##### Passage given #####

Jonathan Leonard Aiello

Personal information
- Full name: Jonathan Leonard Aiello
- Born: July 13, 1998 (age 28) Centreville, Virginia, U.S.
- Weight: 97 kg (214 lb)

Sport
- Country: United States
- Sport: Wrestling
- Events: Folkstyle and Freestyle
- College team: Virginia
- Club: Ohio Regional Training Center
- Coached by: Steve Garland

Achievements and titles
- Highest world ranking: 18

Medal record
Men's freestyle wrestling
Representing the United States
Grand Prix
| Gold medal – first place | 2022 Warsaw | 92 kg |
| Gold medal – first place | 2024 Taraz | 97 kg |
| Silver medal – second place | 2023 Henri Deglane | 92 kg |
| Silver medal – second place | 2024 Yasar Dogu | 97kg |
| Bronze medal – third place | 2025 Zagreb | 97 kg |
| Bronze medal – third place | 2025 Budapest | 97 kg |
U23 World Championships
| Bronze medal – third place | 2021 Belgrade | 97 kg |

= Jonathan Aiello =

American freestyle wrestler

Jonathan "Jay" Aiello is an American freestyle wrestler who has represented the United States on both the U23 and Senior Level. His most notable finish is capturing a bronze medal at the 2021 U23 World Wrestling Championships in Belgrade, at the 97 kg. He is Currently training as a part of the Ohio Regional Training Center and competing at 97 kg.

##### Collected material #####

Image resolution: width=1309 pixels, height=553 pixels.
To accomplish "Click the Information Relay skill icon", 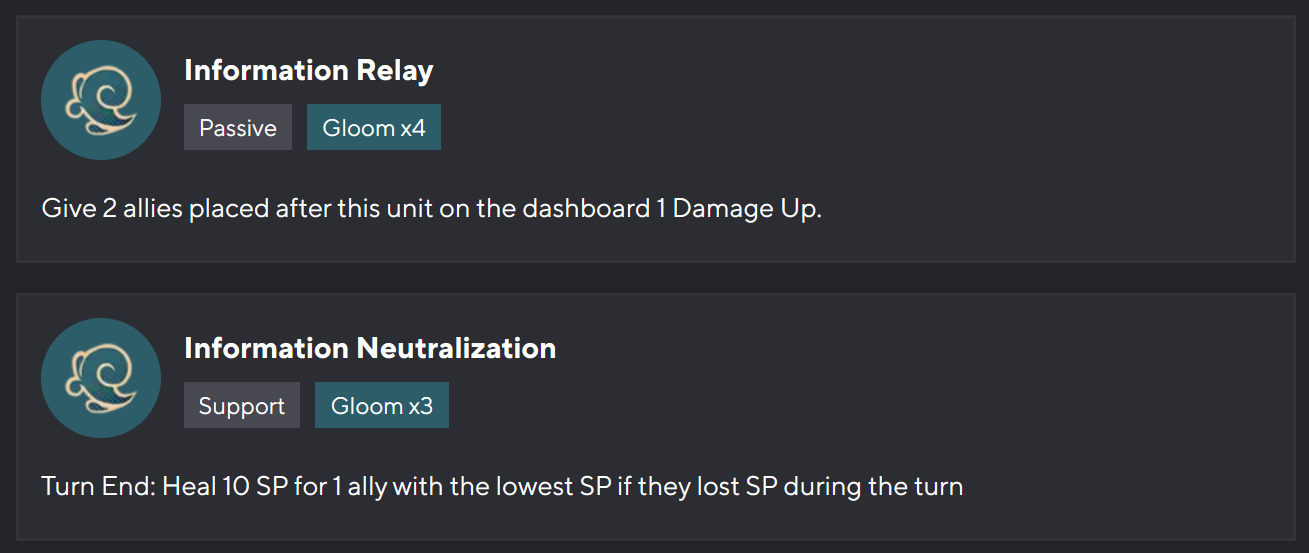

#####

The exercise ▸
Copy the entire profile of the wrestler Jonathan Aiello word for word. The data has no connection to the text.

Task result ▸
Jonathan Leonard Aiello

Personal information
- Full name: Jonathan Leonard Aiello
- Born: July 13, 1998 (age 28) Centreville, Virginia, U.S.
- Weight: 97 kg (214 lb)

Sport
- Country: United States
- Sport: Wrestling
- Events: Folkstyle and Freestyle
- College team: Virginia
- Club: Ohio Regional Training Center
- Coached by: Steve Garland

Achievements and titles
- Highest world ranking: 18

Medal record
Men's freestyle wrestling
Representing the United States
Grand Prix
| Gold medal – first place | 2022 Warsaw | 92 kg |
| Gold medal – first place | 2024 Taraz | 97 kg |
| Silver medal – second place | 2023 Henri Deglane | 92 kg |
| Silver medal – second place | 2024 Yasar Dogu | 97kg |
| Bronze medal – third place | 2025 Zagreb | 97 kg |
| Bronze medal – third place | 2025 Budapest | 97 kg |
U23 World Championships
| Bronze medal – third place | 2021 Belgrade | 97 kg |

= Jonathan Aiello =

American freestyle wrestler

Jonathan "Jay" Aiello is an American freestyle wrestler who has represented the United States on both the U23 and Senior Level. His most notable finish is capturing a bronze medal at the 2021 U23 World Wrestling Championships in Belgrade, at the 97 kg. He is Currently training as a part of the Ohio Regional Training Center and competing at 97 kg.